-------- SELECTED PASSAGE

9. Violenc and totalitarinism Flashcards
What is the dual state?
Fraenkel, who practised law in pre-Hitler Germany, finds that the Nazi régime consists, in fact, of two distinct states – one “normative,” the other “prerogative.” In the first the administrative and judicial bureaucracy operate according to rules; in the second the Party, and more particularly the Gestapo, operate free of any ultimate legal restraint. The second, of course, possesses complete power arbitrarily to supersede the first at any or all points.
Where does totalitarian come from?
“The words totalitarian and totalitarianism are derived from the Italian totalitario and totalitarismo. They were first used as a play on words, a veritable conundrum, in an article entitled Majority and Minority by Giovanni Amendola which appeared in Il Mondo, May 12, 1923” (Bruno Bongiovanni)
What was the term totalitarian originally referring to?

----------------

> **WHAT TO WORK ON**
Continue the flashcards on violence and totalitarianism from their last line. The data after this point comes from a different source.

-------- EXCERPTED RECORDS

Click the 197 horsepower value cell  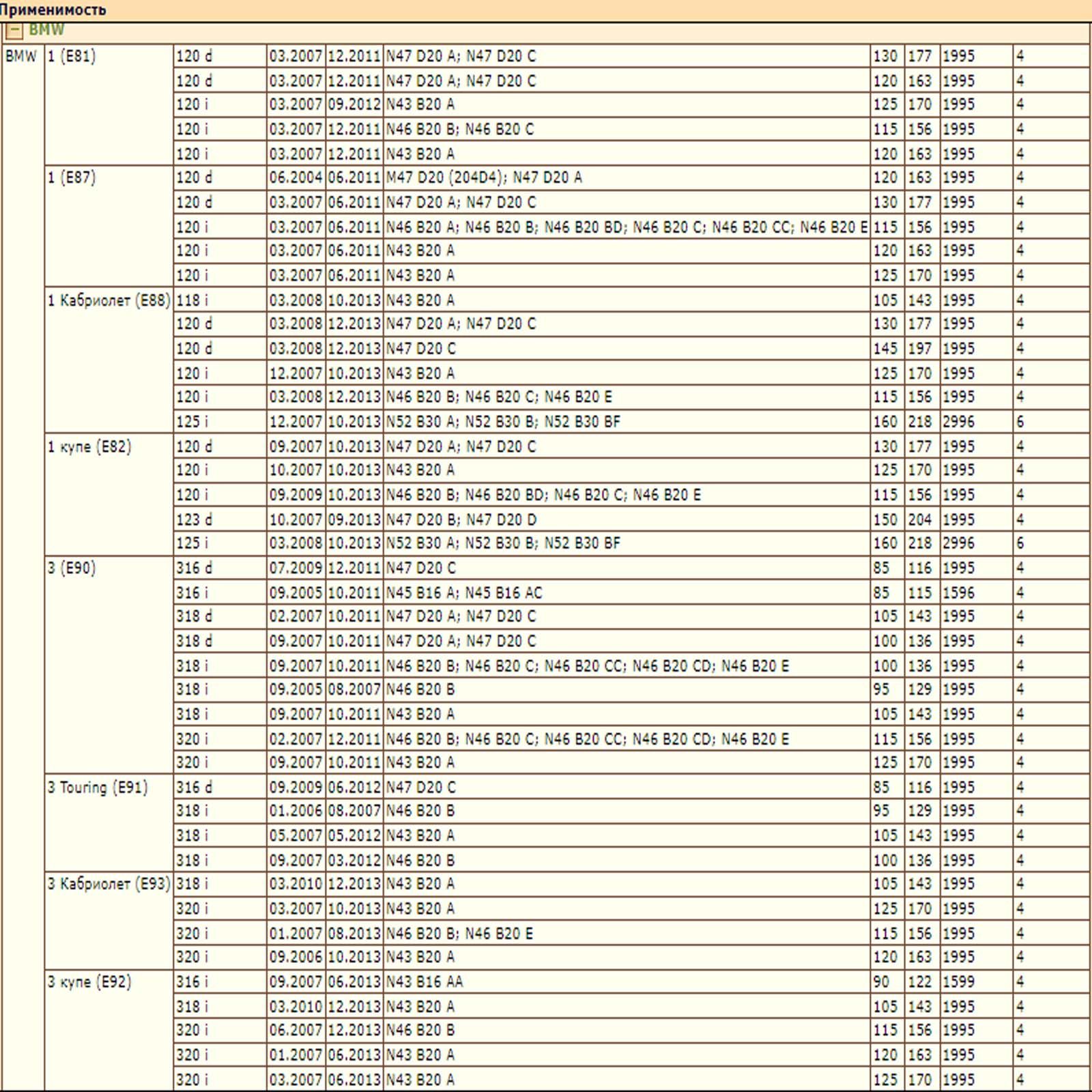(x=919, y=349)
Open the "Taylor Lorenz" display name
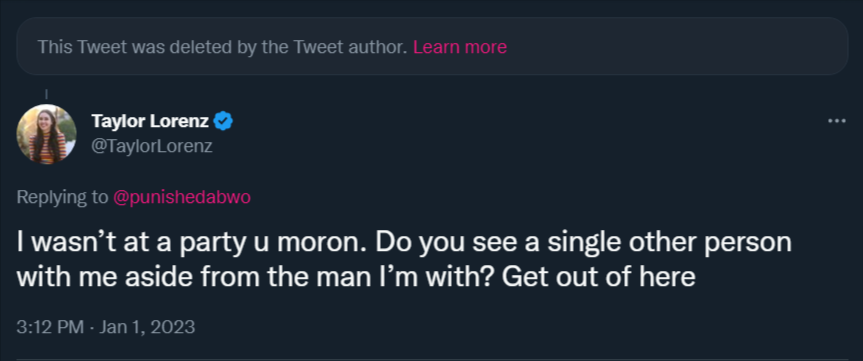This screenshot has height=361, width=863. coord(150,121)
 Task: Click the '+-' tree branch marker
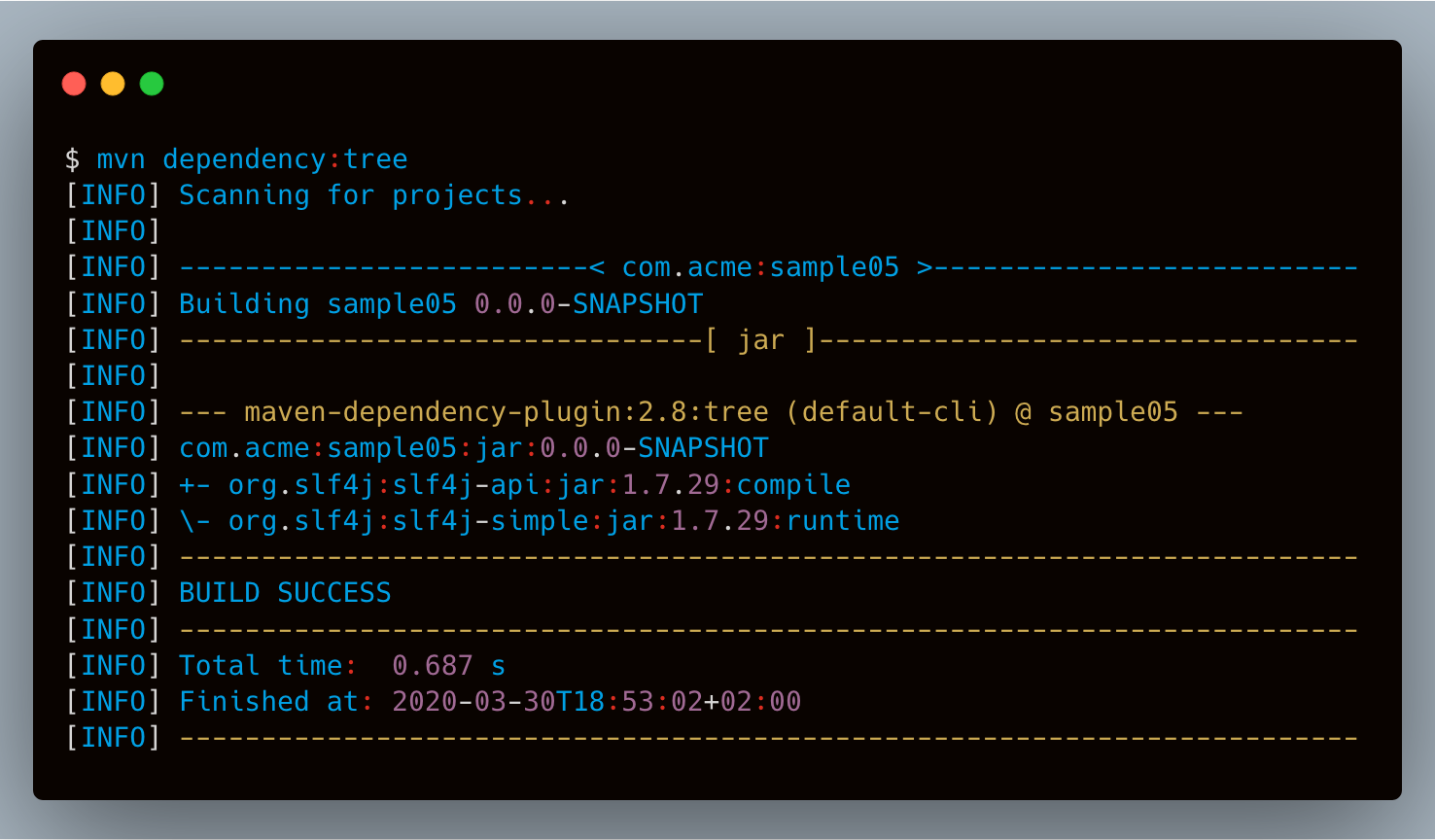pyautogui.click(x=194, y=485)
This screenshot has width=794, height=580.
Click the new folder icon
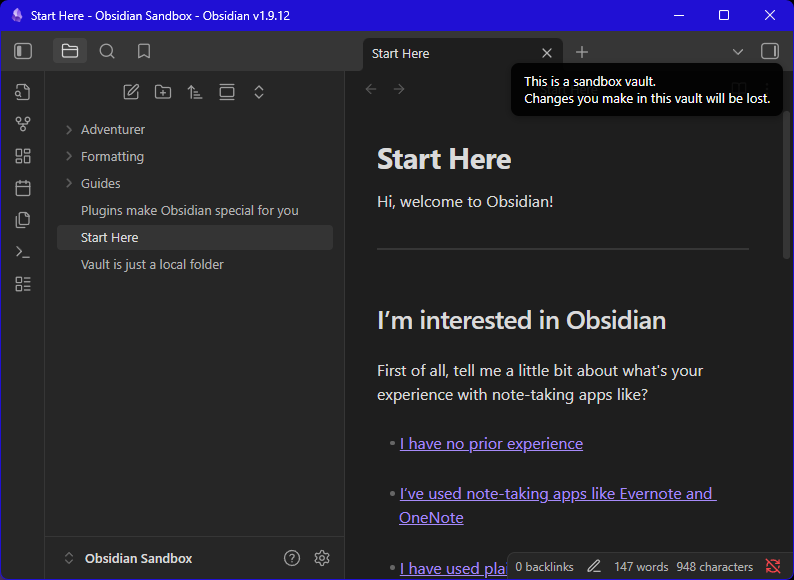(x=163, y=92)

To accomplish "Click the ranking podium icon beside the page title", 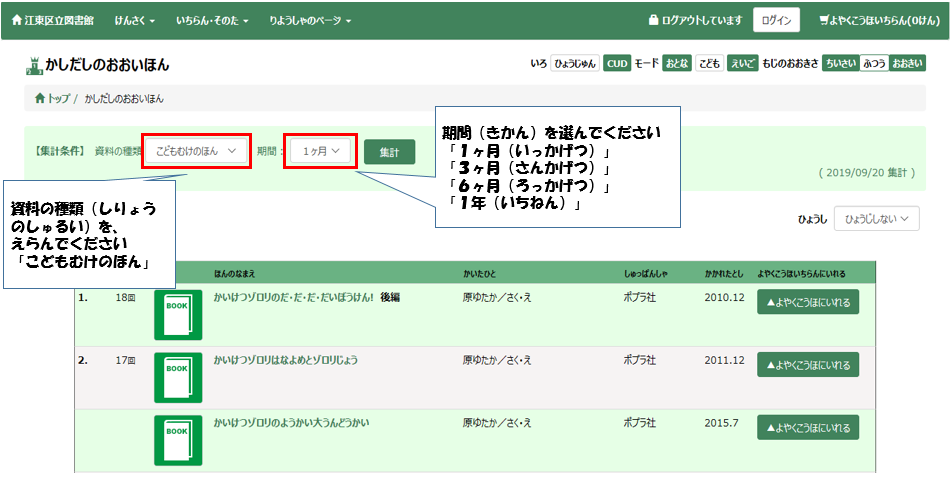I will [x=35, y=65].
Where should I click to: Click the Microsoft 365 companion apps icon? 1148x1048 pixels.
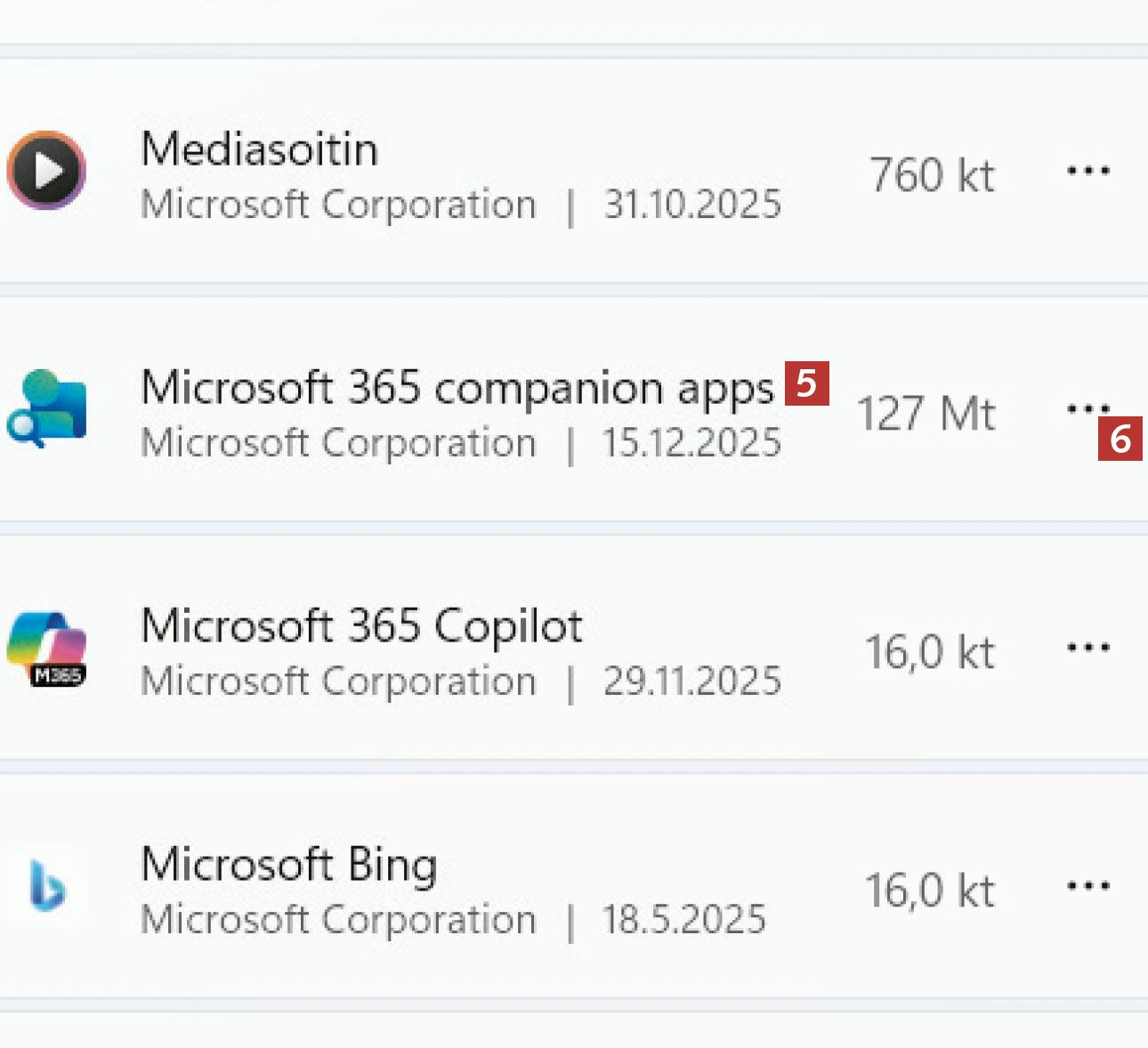[46, 408]
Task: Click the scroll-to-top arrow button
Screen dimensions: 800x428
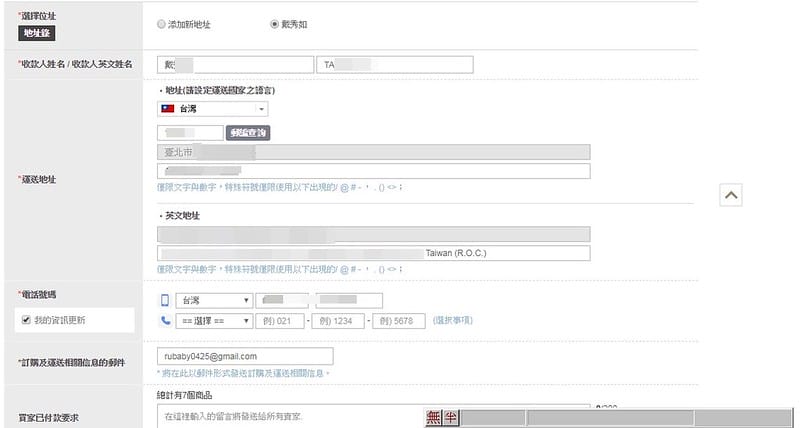Action: (731, 196)
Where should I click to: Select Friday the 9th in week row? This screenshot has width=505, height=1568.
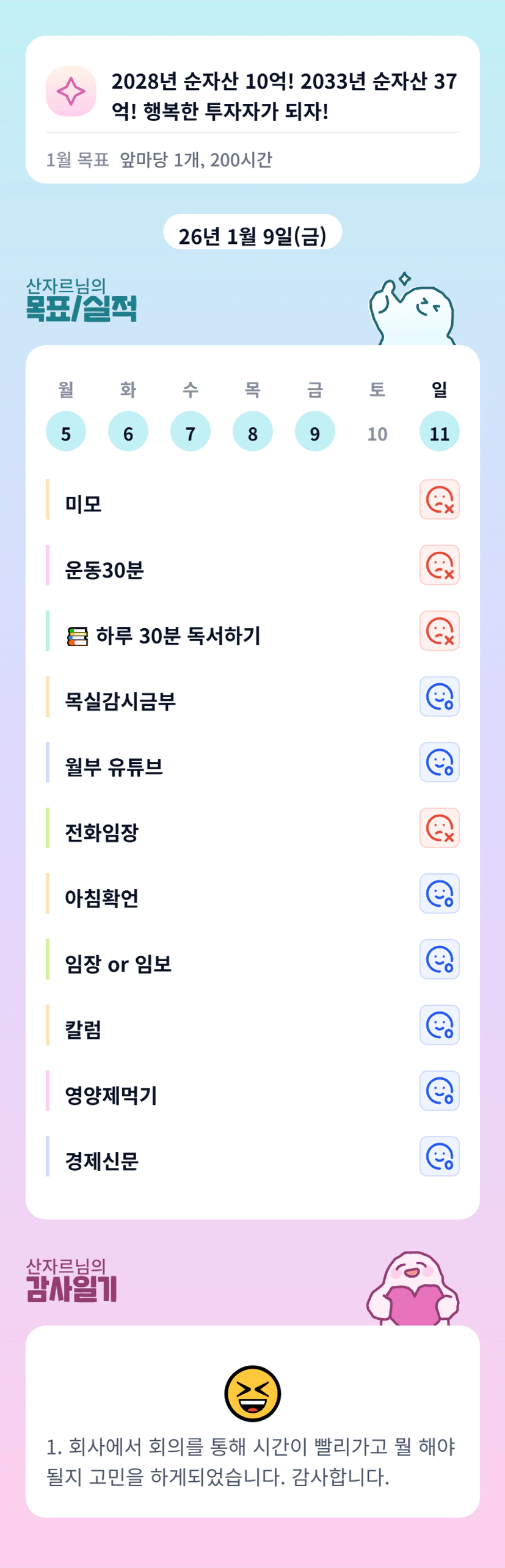click(x=314, y=431)
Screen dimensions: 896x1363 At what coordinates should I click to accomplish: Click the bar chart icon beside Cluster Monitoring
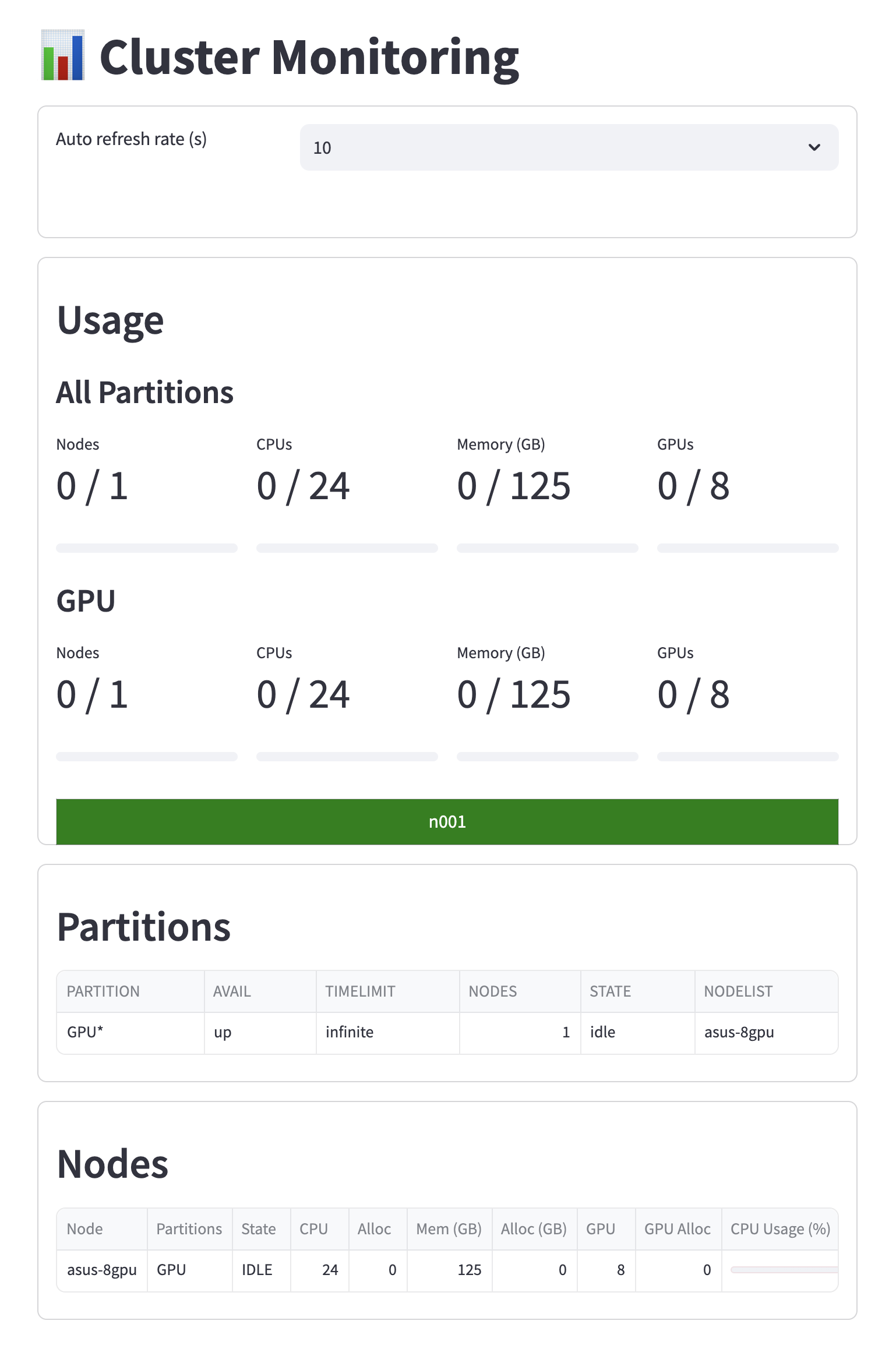point(63,55)
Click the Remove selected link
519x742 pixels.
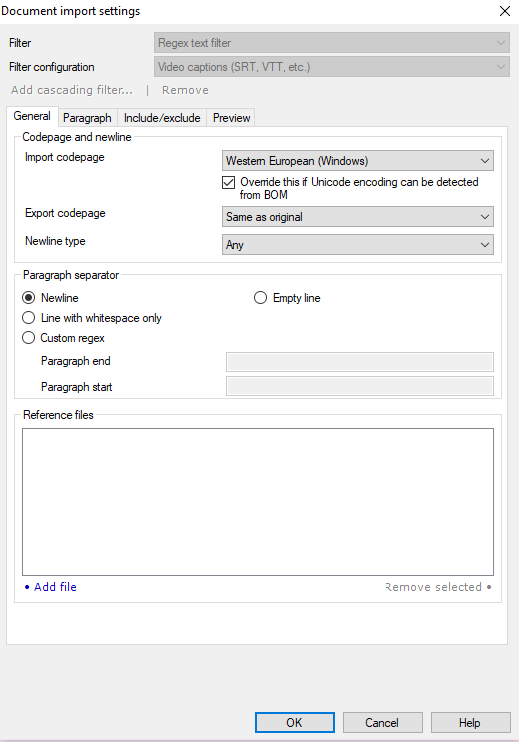pos(433,587)
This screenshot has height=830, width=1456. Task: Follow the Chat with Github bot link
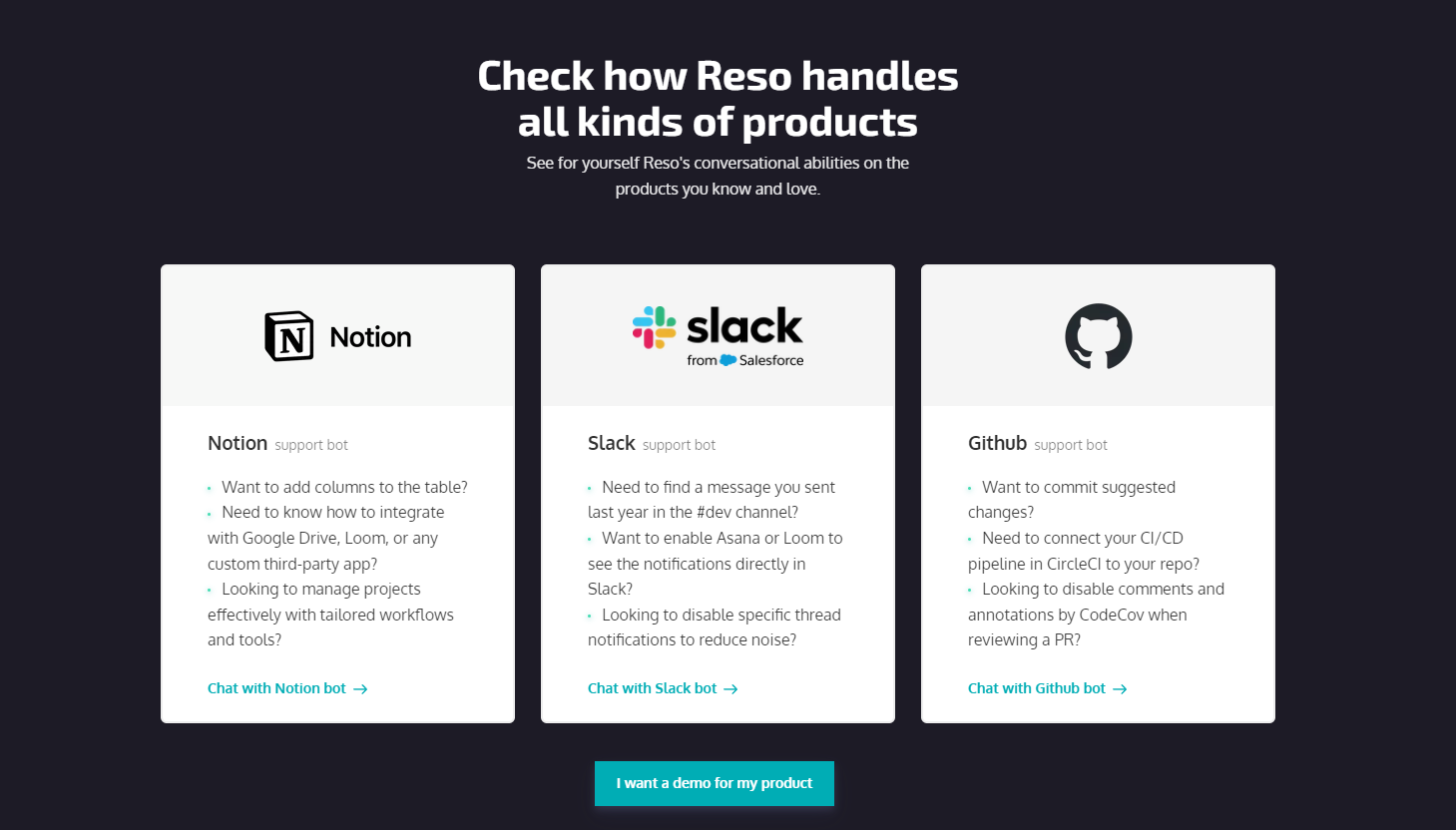1036,688
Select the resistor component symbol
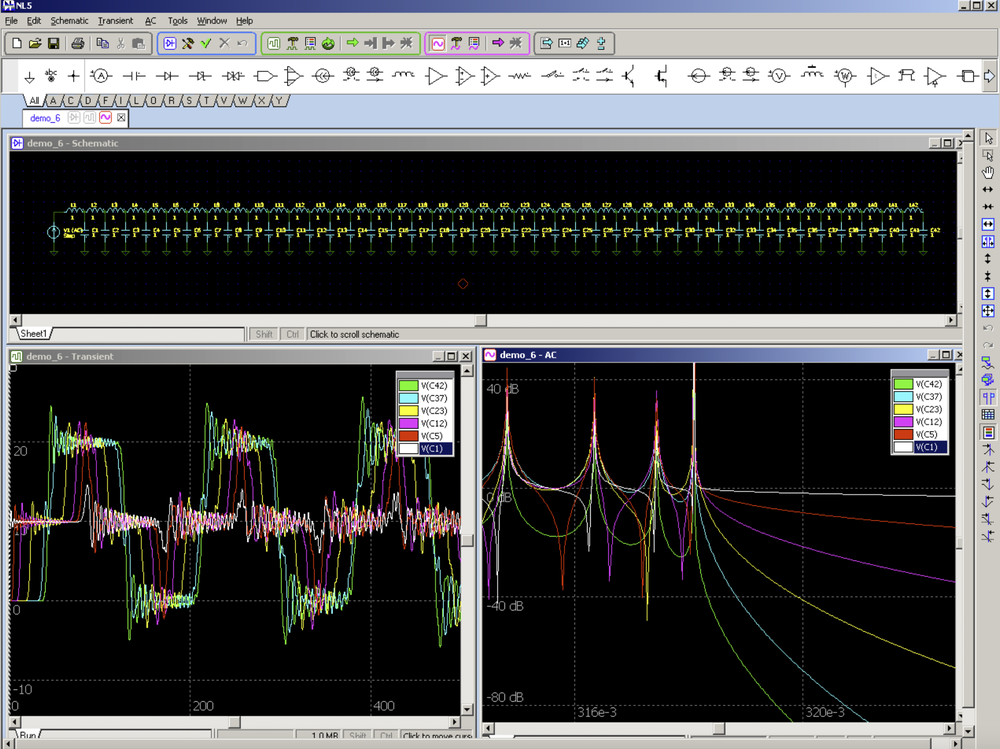Image resolution: width=1000 pixels, height=749 pixels. 519,76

----------------

> **RESPONSE BELOW**
“Amendola coined the adjective «totalitario» to describe the true nature of the «winner-take-all» electoral system, which in those days was being debated in Italy’s lower house of parliament. “ (Bongiovanni)
What was the totalitarian spirit?
“The totalitarian spirit, a threat to liberalist civilization, was for Amendola, and for the moment limited to Italy, a passing over to another age, or even the advent of a new paradigm, a historical turnover, which was here and there so utterly regressive, of political and civil forms of cohabitation” (Bongiovanni)
When was the term totalitarian extend to mussolini?
“In an article that appeared in La Rivoluzione Liberale on January 2, 1925, the day before Mussolini’s famous watershed speech, Lelio Basso closed the semantic circle and coined the noun totalitarismo, synonym of the dictatorial manner of whoever, once having monopolized military power, scoops up all remaining power to transform it into a tool to be used by a single party that proclaimed itself interpreter of the unanimous will” (Bongio)
How did mussolini describe his movement in 1925?
“It was somewhat like his January 3, 1925 outburst, when he took personal responsibility for what had happened, since the Matteotti incident. «You say we are ‹totalitarian›? Well, that’s right. We are ‹totalitarian›.»” (Bongio)
How did Amendola use the term totalitarian in 1926?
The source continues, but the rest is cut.